Optimizing Web Content

The Request is Evil, Stamp it Out Where Possible

I’ve blogged previously about how we build fast web servers for hosting GeoNet content. If you care about a good user experience then you should care about having a fast web site and that means you should care about optimizing the content you serve as well as optimizing the web servers.

When you surf the web your browser requests objects (html, css, js, images, etc) from a web server, downloads them and uses those objects to render the web page that you view. The number of requests and the size of the objects all contribute to the so called page weight. A weighty page is a slow page and can make for a bad browsing experience for your users.

As a quick aside; give the web developers a fighting chance and use a modern browser. If you’re not using one then stop reading this and go install one now. Now! Go!

Consider the two web pages shown below. They both have exactly the same information content – the location of three earthquakes. The one on the left uses 9 requests and a download size of 92.4KB, the one on the right only needs 3 requests and a download size 5.91KB. This is the sort of difference that can have a huge impact when your web servers are running at over 16,000 requests a second.

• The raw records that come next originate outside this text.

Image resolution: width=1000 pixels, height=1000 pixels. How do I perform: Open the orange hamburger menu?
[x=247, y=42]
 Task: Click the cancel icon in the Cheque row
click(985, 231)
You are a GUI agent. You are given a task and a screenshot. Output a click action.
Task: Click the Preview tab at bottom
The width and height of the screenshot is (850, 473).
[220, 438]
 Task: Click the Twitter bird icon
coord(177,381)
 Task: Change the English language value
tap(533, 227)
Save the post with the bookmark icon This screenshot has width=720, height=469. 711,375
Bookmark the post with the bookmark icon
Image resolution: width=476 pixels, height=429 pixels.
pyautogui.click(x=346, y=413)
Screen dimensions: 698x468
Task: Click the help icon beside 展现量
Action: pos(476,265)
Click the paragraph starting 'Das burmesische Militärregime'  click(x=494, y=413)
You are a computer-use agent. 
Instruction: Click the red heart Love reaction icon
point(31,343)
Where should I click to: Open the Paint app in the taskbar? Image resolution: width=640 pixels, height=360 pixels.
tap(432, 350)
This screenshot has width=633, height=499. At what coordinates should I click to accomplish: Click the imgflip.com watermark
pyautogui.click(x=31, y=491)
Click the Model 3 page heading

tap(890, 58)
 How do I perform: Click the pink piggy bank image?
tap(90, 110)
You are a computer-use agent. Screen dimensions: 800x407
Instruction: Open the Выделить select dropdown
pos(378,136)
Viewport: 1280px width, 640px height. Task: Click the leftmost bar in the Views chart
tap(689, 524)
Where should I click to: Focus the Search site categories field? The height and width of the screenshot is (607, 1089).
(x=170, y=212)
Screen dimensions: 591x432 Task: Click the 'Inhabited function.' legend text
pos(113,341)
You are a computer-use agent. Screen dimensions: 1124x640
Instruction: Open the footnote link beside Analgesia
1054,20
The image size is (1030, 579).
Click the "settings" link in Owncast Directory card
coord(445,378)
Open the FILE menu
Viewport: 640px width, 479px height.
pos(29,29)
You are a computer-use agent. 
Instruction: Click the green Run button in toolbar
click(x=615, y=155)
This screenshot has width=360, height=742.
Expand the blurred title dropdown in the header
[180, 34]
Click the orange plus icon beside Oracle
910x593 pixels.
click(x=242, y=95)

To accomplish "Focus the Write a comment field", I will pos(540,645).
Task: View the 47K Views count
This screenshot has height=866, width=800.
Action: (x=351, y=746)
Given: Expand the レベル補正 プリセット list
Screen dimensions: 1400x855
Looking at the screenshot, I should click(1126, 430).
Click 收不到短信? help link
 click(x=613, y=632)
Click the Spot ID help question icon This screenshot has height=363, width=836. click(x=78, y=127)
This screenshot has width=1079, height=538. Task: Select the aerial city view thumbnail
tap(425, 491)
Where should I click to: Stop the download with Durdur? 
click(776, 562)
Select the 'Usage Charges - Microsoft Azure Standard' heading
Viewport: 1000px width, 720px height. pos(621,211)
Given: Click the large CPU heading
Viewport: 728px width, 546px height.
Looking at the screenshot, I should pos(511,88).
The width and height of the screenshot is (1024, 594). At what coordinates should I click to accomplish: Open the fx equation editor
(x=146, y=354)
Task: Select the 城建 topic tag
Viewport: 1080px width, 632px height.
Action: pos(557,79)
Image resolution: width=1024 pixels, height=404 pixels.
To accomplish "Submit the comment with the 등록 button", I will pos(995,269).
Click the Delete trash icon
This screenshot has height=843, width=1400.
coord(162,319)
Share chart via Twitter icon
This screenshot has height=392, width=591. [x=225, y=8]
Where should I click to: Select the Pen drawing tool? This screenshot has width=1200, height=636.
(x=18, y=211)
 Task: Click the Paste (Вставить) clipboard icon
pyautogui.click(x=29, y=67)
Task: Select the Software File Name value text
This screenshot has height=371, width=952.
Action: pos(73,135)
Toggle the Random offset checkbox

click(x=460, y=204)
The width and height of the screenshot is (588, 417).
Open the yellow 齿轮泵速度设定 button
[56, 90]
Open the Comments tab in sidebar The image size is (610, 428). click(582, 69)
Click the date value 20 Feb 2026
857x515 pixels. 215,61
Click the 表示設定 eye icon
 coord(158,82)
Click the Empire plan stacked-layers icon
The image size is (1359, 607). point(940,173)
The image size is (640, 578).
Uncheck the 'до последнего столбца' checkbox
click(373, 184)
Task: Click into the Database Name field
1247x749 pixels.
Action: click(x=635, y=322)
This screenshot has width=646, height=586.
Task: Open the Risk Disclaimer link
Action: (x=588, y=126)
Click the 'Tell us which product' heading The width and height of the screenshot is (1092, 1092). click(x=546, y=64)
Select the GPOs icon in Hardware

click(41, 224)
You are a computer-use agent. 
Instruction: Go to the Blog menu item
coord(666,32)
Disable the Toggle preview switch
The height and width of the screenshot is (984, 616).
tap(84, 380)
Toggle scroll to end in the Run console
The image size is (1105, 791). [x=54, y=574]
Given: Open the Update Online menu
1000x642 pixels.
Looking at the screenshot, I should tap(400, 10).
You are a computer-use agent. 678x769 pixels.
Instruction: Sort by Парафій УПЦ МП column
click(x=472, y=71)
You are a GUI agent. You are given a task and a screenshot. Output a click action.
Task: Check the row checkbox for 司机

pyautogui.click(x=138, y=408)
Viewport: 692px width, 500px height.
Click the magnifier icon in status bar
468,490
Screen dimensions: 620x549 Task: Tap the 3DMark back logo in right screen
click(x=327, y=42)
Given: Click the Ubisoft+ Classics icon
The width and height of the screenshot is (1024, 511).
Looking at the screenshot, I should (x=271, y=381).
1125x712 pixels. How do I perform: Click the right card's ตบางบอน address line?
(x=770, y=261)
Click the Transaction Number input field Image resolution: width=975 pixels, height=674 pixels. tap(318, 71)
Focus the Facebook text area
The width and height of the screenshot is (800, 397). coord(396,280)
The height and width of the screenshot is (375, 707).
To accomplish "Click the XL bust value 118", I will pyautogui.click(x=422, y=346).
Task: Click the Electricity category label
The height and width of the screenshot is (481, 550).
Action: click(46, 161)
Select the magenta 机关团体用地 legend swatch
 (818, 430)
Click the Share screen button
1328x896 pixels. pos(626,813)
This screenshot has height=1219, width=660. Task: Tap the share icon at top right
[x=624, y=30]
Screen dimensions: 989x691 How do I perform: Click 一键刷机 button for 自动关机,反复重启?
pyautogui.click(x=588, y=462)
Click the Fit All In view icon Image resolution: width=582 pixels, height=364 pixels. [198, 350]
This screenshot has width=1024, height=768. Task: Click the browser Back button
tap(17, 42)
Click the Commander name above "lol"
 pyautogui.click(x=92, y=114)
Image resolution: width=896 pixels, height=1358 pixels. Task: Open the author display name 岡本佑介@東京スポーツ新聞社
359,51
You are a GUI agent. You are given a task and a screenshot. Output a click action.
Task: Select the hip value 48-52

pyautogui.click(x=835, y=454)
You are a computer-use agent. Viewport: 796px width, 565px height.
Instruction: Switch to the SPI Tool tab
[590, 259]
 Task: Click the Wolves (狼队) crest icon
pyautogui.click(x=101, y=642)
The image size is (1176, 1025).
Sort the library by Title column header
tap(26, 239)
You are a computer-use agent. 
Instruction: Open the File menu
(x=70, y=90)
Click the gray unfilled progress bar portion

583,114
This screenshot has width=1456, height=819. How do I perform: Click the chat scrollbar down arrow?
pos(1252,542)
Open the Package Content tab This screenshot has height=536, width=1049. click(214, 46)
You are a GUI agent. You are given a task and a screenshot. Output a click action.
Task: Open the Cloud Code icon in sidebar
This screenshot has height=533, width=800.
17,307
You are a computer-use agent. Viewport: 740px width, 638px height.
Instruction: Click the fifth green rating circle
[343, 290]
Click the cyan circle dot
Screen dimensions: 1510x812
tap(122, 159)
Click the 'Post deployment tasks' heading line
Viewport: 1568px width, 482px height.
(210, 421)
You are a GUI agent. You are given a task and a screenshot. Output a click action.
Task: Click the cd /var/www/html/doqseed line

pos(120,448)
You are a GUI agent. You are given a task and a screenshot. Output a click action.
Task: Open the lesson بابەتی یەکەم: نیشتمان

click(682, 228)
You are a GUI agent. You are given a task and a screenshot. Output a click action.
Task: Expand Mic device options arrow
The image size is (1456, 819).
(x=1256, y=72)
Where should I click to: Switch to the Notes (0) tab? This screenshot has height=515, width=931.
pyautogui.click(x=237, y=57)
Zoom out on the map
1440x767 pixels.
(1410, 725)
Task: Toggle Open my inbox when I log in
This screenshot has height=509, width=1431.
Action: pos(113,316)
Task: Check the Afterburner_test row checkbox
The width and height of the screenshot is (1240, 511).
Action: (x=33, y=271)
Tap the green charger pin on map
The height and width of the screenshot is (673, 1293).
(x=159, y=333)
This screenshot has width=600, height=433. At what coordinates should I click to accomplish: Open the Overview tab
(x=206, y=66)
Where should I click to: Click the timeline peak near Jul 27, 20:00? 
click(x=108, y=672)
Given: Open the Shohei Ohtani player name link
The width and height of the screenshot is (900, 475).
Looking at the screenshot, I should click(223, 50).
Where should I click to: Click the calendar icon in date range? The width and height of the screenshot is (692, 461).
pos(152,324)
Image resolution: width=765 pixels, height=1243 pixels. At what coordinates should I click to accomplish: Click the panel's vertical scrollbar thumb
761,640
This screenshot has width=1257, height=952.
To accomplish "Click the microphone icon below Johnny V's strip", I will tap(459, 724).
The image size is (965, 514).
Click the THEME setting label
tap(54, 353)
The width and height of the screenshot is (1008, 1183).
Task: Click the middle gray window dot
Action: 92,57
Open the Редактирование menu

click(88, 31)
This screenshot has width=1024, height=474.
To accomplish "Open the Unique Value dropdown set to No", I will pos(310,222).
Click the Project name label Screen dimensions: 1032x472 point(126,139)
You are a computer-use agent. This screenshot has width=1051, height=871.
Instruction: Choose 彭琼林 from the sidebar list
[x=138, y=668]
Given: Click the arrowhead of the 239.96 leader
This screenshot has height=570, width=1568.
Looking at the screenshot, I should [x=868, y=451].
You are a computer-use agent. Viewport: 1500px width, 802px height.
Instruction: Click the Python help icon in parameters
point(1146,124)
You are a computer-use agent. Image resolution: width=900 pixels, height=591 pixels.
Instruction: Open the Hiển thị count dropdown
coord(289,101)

Now I’m not suggesting that we have no style or design on the internet (although you could probably run the entire web on an small fraction of the current number of servers and the CO2 emissions savings would be immense) but I am suggesting that you should strive to get your information density in terms of request and download size as high as possible.

Optimizing Content

The fastest way to improve your web content performance is to become a Steve Souders devotee. He literally wrote the book on web performance followed by another one. While you read his writings, or use any of the many open source tools he has been involved with, tip your hat to his current employer Google and his former employer Yahoo for supporting all of his work to improve the internet. If you work on web content and you haven’t heard of Steve Souders then put down your triple latte and turn off that round cornered mp3 player - you have important things to learn!

There are a couple of browser extensions that condense all of the rules and performance knowledge into simple to use tools – have a look at either Yslow or PageSpeed. The Google Chrome Developer Tools are also very useful.

The Request Is Evil

The greatest killer to a fast loading web site is the request and many web optimization techniques are about reducing the number of requests your browser needs to make to render a page. A request is made every time the browser has to fetch an object to display a web page. Making a request requires a tcp connection to the web server and they are expensive to set up and tear down. Browsers can make multiple requests (usually 6 to 8 depending on the browser) per connection to the server before the connection must be closed and re-established. This all takes time and on a slow connection it can take a lot of time. In fact, depending on network speed, requests can have a much higher cost than large objects like images.

So if you want to make your web content faster the first thing to get a handle on is the number of requests involved. Then start stamping out requests where ever you can. Reducing the number of requests is the quickest way to make your pages load faster.

So take a look at the number of requests needed to load your web pages or ours (use the developer tools in Google Chrome) and with an empty cache (or forcing a refresh) load the page and look at the network tab. Check GeoNet’s content (9-10 requests for the home page), check some large online media sites (renowned criminals for slow pages). You may be shocked at the number of requests to load some of those pages - over 200?! Oh my, that’s really going to stuff my web browsing experience.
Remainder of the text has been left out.